Schnee lässt in seinem massivsten Auftreten einfach keine Möglichkeit, aus seinem Fehler zu lernen. Wäre der Schnee rot, wäre die Risikobereitschaft geringer, ist Mersch überzeugt. Die Gefahr verberge sich hinter dem unschuldigen Weiß, die Farbe der Ruhe, Neutralität und Reinheit steht für das exakte Gegenteil von Gefahr. „Das geile Erlebnis ist präsent, die Lawine kaum,“ konkretisiert er. Durch die verborgene Gefahr trete psychologisch verstärkend eine Rückkopplung auf. Wurde keine Lawine ausgelöst, bestärkt es die Menschen, das nächste Mal noch mehr zu riskieren. Bei der Risikobereitschaft bestehe keinerlei Unterschied zwischen Anfängern und Experten. Sind die vier Elemente der Entscheidungsbasis – Regel, Intuition, Distanz und Wissen – fundierter, werden die Möglichkeiten nur intensiver ausgereizt.

Süchtig nach Schnee könne man nur sprichwörtlich werden, meint Haller. Medizinisch hält also die Ausrede nicht, man habe der Arbeit fernbleiben müssen, um einen Tag auf der Piste verbringen zu können. „Rausch ist nichts weiter, als ein starker Genuss, bei dem man sein Bewusstsein erweitert, sich kurzzeitig ver-rückt fühlt, und es hat manchmal etwas Religiöses. Sucht ist zwanghaft und kein Genuss mehr.“ Das Rauscherlebnis sei im Tiefschnee nicht leicht reproduzierbar. So muss sich beispielsweise der Tourengeher seinen Serotoninanstieg hart erarbeiten.

Ein großes Gefahrenpotenzial sieht Haller im Wintersport am ehesten beim Geschwindigkeitsrausch auf der Piste: „Prinzipiell gibt es keinen ungefährlichen Rausch. Aber im Grunde ist das Bewegen in der Natur eine unserer letzten Bastionen uneingeschränkter Eigenverantwortung und Freiheit.“


Leuchtende Augen. Eine Begeisterung und Leidenschaft wie beim Thema Skifahren ist von kaum einem anderen Forschungsthema bekannt, stellen die Autoren einer morphologischen Studie fest, die die Österreich Werbung jüngst in Deutschland durchführen ließ. „In den psychologischen Ausführungen wurde eine aktive, fast jugendliche Dynamik entwickelt, die sich durch große Erzählbegeisterung und leuchtende Augen manifestierte“, heißt es in der Ergebnisanalyse.
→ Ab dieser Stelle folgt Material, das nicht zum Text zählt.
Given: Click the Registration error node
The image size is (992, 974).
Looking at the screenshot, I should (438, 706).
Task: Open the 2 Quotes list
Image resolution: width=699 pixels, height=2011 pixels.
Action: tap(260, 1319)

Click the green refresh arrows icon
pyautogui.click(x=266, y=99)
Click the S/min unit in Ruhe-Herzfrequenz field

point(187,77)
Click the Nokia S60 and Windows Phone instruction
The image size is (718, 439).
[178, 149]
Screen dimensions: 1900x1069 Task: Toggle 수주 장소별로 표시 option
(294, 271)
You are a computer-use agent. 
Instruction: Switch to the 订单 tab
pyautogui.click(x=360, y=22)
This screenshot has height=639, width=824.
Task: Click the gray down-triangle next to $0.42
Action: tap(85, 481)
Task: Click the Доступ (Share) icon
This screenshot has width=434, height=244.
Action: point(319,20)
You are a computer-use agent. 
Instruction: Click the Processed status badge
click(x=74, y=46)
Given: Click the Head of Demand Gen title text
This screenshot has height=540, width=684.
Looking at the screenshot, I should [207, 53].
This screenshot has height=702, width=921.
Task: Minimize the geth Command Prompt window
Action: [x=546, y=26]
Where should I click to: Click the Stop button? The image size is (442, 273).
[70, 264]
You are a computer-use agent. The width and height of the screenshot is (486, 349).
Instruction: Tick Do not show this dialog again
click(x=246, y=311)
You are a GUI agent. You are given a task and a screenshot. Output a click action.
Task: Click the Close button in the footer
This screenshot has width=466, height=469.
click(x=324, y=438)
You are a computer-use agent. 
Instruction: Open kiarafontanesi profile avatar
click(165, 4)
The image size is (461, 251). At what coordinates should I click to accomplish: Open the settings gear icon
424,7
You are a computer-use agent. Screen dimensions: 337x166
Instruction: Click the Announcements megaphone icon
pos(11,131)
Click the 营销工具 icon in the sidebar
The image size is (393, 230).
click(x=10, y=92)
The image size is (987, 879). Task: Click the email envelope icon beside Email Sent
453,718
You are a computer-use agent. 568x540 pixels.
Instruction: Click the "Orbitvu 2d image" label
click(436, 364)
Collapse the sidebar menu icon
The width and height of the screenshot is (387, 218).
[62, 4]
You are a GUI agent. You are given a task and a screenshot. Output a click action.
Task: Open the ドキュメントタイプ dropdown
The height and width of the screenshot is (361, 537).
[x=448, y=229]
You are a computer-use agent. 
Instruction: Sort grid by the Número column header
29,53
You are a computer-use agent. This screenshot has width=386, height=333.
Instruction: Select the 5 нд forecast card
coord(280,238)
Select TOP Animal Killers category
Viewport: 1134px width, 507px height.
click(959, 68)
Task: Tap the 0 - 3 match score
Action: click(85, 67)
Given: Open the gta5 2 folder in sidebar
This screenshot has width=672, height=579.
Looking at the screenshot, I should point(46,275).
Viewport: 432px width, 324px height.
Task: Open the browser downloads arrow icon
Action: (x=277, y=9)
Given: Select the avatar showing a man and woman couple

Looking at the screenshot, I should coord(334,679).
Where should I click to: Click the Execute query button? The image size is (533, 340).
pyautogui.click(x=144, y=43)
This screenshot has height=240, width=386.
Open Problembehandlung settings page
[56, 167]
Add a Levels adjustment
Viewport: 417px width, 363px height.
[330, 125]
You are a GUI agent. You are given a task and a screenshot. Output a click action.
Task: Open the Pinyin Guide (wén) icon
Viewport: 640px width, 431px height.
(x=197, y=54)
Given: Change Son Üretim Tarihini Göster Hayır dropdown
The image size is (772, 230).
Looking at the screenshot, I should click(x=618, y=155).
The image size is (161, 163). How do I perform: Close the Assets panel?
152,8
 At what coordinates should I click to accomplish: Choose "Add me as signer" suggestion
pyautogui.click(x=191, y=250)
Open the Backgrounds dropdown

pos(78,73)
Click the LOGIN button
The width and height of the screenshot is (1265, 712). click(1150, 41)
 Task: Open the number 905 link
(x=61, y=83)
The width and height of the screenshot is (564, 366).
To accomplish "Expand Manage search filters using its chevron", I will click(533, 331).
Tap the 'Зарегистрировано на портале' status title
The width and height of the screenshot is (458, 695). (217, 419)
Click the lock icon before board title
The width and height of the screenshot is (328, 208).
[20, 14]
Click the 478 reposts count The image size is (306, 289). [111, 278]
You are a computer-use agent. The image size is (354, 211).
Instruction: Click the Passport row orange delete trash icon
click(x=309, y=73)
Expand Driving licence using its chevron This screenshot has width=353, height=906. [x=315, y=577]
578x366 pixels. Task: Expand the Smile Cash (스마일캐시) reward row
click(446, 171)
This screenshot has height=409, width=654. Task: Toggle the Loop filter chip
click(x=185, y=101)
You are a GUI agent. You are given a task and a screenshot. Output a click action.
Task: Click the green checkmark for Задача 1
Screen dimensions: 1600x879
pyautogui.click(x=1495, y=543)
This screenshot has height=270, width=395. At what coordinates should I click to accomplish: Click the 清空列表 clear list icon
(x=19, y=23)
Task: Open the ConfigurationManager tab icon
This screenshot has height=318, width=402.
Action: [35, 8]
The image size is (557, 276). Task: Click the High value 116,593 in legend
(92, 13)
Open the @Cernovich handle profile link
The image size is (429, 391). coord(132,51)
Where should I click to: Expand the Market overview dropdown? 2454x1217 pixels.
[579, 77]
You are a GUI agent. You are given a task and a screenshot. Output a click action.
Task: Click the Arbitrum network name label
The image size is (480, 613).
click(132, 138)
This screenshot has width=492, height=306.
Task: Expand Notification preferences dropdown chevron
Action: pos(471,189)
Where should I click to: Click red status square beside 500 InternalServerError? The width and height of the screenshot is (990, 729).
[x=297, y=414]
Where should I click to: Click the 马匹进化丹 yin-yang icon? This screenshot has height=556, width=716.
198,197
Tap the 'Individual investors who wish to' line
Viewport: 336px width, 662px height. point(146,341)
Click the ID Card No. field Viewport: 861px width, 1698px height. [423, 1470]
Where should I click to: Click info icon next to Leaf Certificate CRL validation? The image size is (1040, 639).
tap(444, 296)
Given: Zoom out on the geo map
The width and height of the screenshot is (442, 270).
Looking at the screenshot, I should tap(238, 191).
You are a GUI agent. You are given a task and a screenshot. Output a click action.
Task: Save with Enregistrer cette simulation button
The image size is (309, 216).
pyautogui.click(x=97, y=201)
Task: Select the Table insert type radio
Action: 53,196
Egozentrik und Realitätsleugnung, das seien weitere Folgen dieser Leidenschaft, wobei Frauen in ihrer Begeisterung Männern nicht nachstanden. Auch wenn Frauen der Vernunft offenbar noch eine größere Chance geben. Nur zwölf Prozent aller Lawinenopfer sind weiblich. Unter die Lawine geraten überwiegend 30- bis 60-jährige, gut ausgerüstete Männer.

Und generell muss man relativieren: Insgesamt sterben in Österreich im Schnitt pro Winter rund 20 Menschen unter Schneemassen, während Hunderttausende den Mühen des Winters in der Großstadt entfliehen, um im Skiurlaub Schnee und Kälte als Freude zu erleben. Wäre der Schnee rot, gäbe es vielleicht weniger Lawinenopfer, aber vermutlich auch weniger winterbegeisterte Touristen.